Improving Remaining Useful Life Estimation of Lithium-Ion Batteries when Nearing End of Life.

Batteries, and in particular lithium-ion batteries, have recently begun to play a significant role in many everyday technologies, from portable electronics to electric vehicles and renewable energy storage systems. The estimation of the battery's Remaining Useful Life (RUL), which is a gauge of how much longer the battery can be used before its life ends, is a crucial component of battery technology. Accurate estimation of RUL can help optimize the use of batteries and reduce the costs of maintenance and replacement. If a battery's RUL can be determined with sufficient accuracy, especially when approaching the end of its life, it can be replaced before it degrades and harms the system it powers. As a consequence, the likelihood of failure or downtime is lowered and the system lasts longer. In this paper, we propose a method for RUL estimation based on a convolutional and Long Short-Term Memory (LSTM) neural network with attention. Training of the network is done according to two new custom loss functions which allow our method to decrease the estimation error when nearing end of life.

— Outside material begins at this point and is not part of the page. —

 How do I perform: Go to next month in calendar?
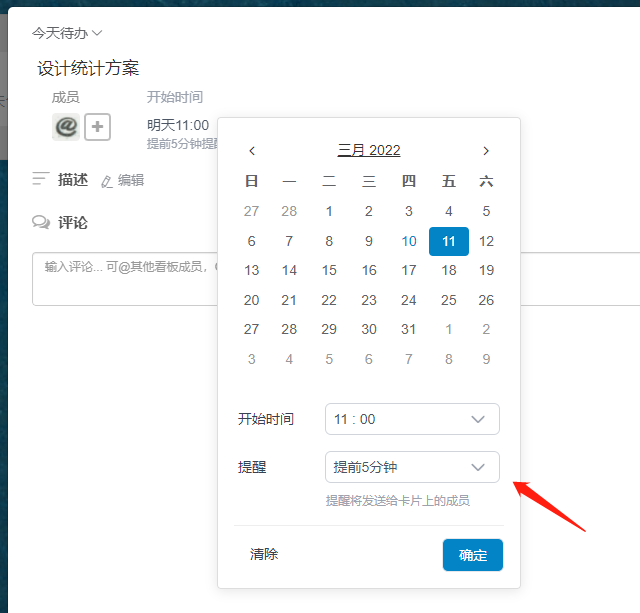coord(486,151)
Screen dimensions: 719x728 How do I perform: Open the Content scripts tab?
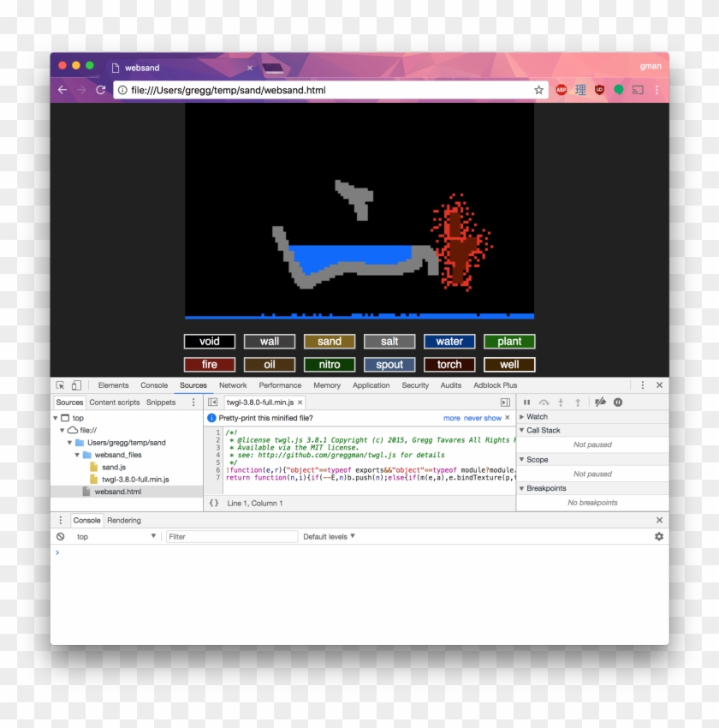114,403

We employ data augmentation methods to improve estimation accuracy in case of unbalanced data. Three different datasets, one from a MIT-Toyota collaboration, one from Sandia National Laboratories, and a proprietary one, are used to test the performance of the proposed method on different types of lithium-ion batteries. Experimental results confirm that both data augmentation and the use of custom loss functions significantly improve RUL estimation.